Other Planning Council Member Present: Leo Ruiz

Staff Present: NYC DOHMH: Melanie Lawrence, Anisha Gandhi, José Colón-Berdecía, K. Mack, S. Spiegler; Public Health Solutions: Bettina Carroll (by phone), Gucci Kaloo; Joan Corbisiero (Parliamentarian); HRSA Project Officer: Sera Morgan (by phone)

Agenda Item #1: Welcome/Introductions/Minutes

Mr. Lesieur opened the meeting, followed by introductions and a moment of silence.  The minutes from the August 22, 2019 meeting were approved no changes.

Agenda Item #2: HRSA Project Officer Report

Ms. Morgan reported that the full FY 2020 Part A awards are due by February 10th. There will be no partial award this year.  The twelve abstracts submitted by the NY EMA for the 2020 National Ryan White Conference will be reviewed by the end of February.  HRSA plans to reduce the number of presentations at the conference after feedback at the last one that there were too many simultaneous sessions.  While there are officially 7 slots for Part A attendees, HRSA has usually been able to expand that number.  Ms. Morgan congratulated on the launch of the revised website, particularly the accessibility icon.  She expressed how proud she is to be this EMA’s project officer, given the impressive work, particularly around reaching Ending the Epidemic goals.

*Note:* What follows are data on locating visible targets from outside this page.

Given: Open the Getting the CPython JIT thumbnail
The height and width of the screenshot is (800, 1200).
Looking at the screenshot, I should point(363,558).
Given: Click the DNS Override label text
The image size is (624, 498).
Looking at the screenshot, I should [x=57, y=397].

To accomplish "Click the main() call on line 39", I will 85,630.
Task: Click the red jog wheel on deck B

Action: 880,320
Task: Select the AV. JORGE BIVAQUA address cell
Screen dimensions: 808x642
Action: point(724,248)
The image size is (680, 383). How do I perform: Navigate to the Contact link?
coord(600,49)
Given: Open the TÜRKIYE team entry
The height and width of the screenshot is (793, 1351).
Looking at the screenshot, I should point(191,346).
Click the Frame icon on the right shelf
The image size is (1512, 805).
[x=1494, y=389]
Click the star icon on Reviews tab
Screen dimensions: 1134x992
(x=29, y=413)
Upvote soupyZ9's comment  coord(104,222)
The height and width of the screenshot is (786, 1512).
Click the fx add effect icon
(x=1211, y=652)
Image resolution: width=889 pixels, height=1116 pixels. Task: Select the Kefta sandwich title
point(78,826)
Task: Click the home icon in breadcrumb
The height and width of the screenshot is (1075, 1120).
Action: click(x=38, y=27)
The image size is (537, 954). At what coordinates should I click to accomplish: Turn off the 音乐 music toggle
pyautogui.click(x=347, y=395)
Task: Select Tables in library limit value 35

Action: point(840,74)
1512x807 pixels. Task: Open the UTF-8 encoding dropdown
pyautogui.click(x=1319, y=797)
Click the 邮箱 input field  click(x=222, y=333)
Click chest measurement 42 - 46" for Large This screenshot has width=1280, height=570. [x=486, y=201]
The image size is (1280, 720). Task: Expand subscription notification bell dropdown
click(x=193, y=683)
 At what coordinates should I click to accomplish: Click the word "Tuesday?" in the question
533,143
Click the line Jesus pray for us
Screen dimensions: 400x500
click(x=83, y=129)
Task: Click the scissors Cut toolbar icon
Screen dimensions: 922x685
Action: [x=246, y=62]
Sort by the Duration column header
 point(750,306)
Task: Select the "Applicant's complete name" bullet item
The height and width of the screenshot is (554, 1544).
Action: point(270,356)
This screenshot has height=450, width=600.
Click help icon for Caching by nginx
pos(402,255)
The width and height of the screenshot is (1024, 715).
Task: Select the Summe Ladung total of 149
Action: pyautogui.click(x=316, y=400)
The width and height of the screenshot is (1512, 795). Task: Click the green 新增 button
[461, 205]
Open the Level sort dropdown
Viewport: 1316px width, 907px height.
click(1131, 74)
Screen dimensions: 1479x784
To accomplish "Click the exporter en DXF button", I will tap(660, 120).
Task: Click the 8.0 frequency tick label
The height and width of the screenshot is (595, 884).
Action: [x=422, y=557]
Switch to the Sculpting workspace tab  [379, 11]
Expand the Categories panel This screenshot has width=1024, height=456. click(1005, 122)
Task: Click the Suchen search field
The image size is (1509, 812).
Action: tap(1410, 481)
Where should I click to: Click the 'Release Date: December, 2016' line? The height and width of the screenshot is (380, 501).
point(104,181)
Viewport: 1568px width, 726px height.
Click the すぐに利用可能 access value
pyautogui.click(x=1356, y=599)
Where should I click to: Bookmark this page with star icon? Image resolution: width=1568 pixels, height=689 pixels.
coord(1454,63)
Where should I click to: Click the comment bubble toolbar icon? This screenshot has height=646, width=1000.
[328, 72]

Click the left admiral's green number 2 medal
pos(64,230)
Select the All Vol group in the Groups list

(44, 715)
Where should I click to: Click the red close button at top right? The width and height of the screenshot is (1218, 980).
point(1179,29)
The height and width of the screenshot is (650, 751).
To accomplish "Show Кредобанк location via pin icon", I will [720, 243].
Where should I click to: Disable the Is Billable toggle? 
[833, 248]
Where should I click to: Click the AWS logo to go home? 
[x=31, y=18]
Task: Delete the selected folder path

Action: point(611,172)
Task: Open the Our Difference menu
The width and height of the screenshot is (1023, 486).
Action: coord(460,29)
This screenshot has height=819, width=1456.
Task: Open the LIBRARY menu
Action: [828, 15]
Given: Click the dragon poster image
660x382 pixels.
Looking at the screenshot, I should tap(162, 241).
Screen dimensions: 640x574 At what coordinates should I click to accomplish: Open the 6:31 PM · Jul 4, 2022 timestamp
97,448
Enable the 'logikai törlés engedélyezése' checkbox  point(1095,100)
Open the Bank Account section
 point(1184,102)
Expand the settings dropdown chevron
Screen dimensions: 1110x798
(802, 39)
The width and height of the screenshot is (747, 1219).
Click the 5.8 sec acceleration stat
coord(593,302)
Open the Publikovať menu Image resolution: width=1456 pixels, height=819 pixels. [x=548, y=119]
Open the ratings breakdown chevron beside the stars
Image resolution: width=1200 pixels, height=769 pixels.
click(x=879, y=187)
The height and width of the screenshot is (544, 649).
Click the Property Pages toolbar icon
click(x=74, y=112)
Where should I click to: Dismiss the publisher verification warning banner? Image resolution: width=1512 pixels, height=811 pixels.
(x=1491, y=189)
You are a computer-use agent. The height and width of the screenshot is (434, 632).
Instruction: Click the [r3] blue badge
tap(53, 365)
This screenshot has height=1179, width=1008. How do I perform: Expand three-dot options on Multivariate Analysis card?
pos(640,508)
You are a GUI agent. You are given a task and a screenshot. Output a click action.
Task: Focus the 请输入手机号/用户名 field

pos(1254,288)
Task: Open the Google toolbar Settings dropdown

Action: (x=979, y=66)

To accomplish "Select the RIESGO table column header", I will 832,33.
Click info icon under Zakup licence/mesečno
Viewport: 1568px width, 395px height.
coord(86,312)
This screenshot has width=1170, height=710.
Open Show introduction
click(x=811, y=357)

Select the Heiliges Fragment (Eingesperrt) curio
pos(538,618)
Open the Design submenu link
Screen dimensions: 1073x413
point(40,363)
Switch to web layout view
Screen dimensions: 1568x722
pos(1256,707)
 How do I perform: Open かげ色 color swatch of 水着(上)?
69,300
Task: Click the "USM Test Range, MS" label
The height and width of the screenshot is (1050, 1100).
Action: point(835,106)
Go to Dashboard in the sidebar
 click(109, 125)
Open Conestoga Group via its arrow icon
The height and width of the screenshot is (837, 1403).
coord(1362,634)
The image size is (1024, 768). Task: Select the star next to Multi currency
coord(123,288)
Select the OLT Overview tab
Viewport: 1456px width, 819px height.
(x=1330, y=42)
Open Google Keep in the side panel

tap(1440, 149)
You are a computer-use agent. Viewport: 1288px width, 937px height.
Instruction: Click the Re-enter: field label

Agenda Item #3: Recipient (Grantee) Report

Mr. Harriman reported that Public Health Solutions (PHS) recently completed its takedown process which included a year-to-date analysis of contract drawdown/spending as part of the Council’s reprogramming plan.  Contracts that were identified for a takedown (contract reduction) demonstrated, through review and analysis of their drawdown/spending trend to date, that they were not likely to spend their full contract amount. The takedowns are one-time reductions for the current year.  Subcontractors whose contract(s) were identified for a takedown had the opportunity to submit a written appeal to PHS including providing a detailed explanation of why they believed PHS should reconsider the takedown. The appeals were reviewed, and final decisions made by PHS and DOHMH.  The takedown process resulted in 23 contract reductions totaling $1.6M. These funds will be reprogrammed as per the Planning Council’s Reprogramming Plan.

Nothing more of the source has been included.